START DATA LISTING

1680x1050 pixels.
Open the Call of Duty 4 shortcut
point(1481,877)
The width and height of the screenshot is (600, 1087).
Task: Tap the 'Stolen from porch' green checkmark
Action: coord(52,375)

END DATA LISTING

Repeat every item above word for word, keeping each line as it appears.

WRITTEN ANSWER –
1680x1050 pixels.
Open the Call of Duty 4 shortcut
point(1481,877)
The width and height of the screenshot is (600, 1087).
Task: Tap the 'Stolen from porch' green checkmark
Action: coord(52,375)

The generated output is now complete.